March - The Lake House by Kate Morton
Reason: I read one Kate Morton book years and years ago and loved it and swore I'd read more.  That of course hasn't happened but after this book came out I decided I needed to make an effort to make it happen because this one sounds amazing!

April - Tempest in a Teapot by Amanda Cooper
Reason: I was so excited about this series when it came out.  I love cozies, I love teapots and a whole series involving both just seemed to good to pass up!

May: Do You Want to Start a Scandal by Tessa Dare
Reason: It's been described as Regency Clue.  I really must read it.  Since May is my birthday month this book seems like a perfect birthday present to me!

June - Dirk Gently's Holistic Detective Agency by Douglas Adams
Reason: I love Douglas Adams' style of humor and this book sounds bizarre and hilarious and completely confusing!

July - Garden Spell by Sarah Addison Allen
Reason: The summer before last I read my very first Sarah Addison Allen book and it was such a perfect summer read.  I've been wanting to read Garden Spell ever since and it seems like it'd be another perfect summer read.

August - Dinner with Edward by Isabel Vincent
Reason: In August school starts back and I get a little bit of my brain back!  This book sounds like a good change of pace.

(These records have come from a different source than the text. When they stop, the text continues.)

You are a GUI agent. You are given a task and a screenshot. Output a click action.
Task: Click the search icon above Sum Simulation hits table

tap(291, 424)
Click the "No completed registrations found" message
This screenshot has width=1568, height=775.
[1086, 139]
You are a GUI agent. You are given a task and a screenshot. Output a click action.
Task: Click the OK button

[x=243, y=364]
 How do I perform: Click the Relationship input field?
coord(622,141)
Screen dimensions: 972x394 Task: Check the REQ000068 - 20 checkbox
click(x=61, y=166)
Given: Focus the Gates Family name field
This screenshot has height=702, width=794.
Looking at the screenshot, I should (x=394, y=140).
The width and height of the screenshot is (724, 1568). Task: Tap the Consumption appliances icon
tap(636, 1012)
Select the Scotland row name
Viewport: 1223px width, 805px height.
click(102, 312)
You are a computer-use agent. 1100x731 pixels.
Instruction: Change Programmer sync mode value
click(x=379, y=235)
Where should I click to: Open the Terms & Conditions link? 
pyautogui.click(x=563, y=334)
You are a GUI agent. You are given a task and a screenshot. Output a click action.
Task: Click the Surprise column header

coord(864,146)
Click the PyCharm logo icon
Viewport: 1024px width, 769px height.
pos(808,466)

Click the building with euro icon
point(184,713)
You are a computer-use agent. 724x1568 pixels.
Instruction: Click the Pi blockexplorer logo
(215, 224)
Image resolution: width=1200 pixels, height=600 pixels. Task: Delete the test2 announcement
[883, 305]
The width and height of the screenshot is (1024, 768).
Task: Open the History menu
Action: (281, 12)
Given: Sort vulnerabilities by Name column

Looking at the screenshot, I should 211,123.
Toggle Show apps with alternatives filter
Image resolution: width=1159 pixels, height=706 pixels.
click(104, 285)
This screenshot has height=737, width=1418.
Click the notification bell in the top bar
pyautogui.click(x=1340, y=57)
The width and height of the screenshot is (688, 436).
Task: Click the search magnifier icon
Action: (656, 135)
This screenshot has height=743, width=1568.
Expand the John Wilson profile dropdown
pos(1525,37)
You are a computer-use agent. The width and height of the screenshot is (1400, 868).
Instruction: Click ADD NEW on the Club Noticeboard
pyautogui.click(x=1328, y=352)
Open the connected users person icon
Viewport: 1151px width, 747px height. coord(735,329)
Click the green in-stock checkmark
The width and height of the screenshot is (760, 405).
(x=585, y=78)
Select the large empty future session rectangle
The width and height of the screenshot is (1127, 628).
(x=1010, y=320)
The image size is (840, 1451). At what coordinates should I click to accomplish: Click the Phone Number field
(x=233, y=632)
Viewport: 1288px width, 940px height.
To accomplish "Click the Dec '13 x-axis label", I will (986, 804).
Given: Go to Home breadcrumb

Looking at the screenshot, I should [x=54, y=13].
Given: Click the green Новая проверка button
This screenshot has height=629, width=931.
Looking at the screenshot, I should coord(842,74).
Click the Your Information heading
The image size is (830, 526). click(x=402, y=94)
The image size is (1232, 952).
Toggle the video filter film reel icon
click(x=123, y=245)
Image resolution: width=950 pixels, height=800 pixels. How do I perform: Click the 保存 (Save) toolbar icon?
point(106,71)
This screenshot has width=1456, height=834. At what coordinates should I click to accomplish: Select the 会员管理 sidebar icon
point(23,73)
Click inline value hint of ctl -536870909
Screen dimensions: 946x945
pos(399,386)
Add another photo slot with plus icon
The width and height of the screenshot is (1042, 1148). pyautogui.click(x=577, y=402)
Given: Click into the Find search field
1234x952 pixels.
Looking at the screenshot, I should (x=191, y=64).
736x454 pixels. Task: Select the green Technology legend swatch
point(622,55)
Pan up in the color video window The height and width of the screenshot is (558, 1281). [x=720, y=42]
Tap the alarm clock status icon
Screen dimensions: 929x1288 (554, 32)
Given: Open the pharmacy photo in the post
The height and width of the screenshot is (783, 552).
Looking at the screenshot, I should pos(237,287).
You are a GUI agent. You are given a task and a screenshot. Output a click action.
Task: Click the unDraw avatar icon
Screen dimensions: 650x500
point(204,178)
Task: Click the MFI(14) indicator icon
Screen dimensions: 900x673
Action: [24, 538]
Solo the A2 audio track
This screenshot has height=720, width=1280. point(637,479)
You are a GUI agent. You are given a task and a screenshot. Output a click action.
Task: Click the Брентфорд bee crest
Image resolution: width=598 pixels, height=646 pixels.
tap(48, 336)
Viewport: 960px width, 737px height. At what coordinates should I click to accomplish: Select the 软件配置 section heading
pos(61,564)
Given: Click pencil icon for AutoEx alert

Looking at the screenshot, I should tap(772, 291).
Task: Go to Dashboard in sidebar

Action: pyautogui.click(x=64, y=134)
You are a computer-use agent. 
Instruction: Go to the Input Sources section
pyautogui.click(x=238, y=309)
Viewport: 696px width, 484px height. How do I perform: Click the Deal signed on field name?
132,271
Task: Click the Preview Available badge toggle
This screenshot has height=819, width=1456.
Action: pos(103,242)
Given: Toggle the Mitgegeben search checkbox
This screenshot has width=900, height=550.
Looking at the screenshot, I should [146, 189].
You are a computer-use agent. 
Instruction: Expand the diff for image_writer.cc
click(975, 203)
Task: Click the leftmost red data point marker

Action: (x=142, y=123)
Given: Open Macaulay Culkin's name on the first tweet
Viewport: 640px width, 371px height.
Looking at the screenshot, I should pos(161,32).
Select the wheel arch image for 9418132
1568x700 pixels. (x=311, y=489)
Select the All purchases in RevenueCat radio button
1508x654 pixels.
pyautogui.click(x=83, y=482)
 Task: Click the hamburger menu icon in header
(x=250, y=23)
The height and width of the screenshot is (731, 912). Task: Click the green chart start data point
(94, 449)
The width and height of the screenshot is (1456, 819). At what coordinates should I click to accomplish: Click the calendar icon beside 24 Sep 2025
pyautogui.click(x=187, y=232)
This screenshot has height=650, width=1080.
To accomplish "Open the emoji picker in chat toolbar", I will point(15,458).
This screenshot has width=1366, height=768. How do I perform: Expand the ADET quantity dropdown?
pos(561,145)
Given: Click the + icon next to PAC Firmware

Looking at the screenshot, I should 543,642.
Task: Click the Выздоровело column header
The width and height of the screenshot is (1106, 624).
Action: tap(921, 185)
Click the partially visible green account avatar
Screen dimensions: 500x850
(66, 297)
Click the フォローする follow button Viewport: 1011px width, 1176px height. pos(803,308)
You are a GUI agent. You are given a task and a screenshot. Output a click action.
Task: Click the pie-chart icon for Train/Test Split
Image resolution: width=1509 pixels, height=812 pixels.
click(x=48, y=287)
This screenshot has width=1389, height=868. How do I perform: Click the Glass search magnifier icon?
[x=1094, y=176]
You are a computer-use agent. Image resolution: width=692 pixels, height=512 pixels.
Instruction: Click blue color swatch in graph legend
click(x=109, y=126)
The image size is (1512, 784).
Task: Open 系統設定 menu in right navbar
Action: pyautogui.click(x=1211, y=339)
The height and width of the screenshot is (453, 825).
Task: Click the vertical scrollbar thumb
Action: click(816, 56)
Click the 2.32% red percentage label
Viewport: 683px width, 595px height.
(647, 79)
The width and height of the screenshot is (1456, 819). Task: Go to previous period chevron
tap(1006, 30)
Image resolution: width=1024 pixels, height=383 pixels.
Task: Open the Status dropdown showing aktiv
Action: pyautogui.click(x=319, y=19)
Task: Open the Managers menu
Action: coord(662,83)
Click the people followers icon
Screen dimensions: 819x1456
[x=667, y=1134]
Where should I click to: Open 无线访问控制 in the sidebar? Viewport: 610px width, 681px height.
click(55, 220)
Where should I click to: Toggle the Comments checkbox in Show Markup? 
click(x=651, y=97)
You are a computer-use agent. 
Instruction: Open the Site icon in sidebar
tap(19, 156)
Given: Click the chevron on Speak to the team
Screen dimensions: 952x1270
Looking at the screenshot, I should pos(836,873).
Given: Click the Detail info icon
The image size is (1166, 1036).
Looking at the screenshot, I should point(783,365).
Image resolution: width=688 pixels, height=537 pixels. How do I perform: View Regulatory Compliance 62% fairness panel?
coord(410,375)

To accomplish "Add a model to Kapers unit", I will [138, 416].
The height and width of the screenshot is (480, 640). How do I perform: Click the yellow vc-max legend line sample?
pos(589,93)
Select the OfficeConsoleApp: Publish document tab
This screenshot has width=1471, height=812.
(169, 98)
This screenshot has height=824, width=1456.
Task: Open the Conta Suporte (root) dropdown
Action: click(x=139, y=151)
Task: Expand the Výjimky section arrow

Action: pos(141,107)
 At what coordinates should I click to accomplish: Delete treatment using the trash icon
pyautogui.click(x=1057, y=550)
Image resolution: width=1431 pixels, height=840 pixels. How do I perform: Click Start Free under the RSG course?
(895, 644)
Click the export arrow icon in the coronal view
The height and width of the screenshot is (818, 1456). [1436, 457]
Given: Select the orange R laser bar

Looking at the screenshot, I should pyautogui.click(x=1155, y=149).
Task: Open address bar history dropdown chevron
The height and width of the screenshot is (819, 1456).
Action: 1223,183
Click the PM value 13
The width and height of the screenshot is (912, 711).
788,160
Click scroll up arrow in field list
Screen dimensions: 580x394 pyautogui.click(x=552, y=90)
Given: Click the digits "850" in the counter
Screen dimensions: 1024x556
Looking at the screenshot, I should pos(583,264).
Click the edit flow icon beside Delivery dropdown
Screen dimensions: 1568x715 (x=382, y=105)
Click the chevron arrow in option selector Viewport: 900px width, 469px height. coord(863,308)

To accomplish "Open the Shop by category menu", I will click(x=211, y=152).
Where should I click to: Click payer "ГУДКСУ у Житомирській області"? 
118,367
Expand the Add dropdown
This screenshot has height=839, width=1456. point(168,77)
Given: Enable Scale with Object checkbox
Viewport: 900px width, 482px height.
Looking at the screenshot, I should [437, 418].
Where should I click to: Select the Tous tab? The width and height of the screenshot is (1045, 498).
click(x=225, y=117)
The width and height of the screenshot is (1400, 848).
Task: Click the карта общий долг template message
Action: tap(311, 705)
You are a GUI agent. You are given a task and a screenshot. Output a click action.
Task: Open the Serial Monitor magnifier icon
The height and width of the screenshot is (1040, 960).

September - In the Woods by Tana French
Reason: Pretty much all that I said about Still Life except this one seems a little darker and is set in Ireland.

October - Stalking Jack the Ripper by Kerri Maniscalco
Reason: I wanted something a little spooky and I love all things Jack the Ripper!

November - Week in Winter by Maeve Binchey
Reason: Maeve Binchey is an author I've been wanting to read for at least a decade but somehow never did.  I own a copy of this one and it sounds wonderful.  I'm really looking forward to reading this one!

December - A Christmas Carol by Charles Dickens
Reason: Last year I attempted to reread Great Expectations which I hated when I read it in high school.  Turns out almost 20 years later I still didn't like it but I could really appreciate Dickens' ability to create atmosphere and memorable characters.  I've always loved this story and this is the year to actually read it!

I've got high hopes for the scheduling!  I'm thinking this is the year I'll finally get some of those "I've been meaning to get that read for ages" books read!  What changes do you hope to make going forward?  Anything you did in 2016 that you plan to keep going?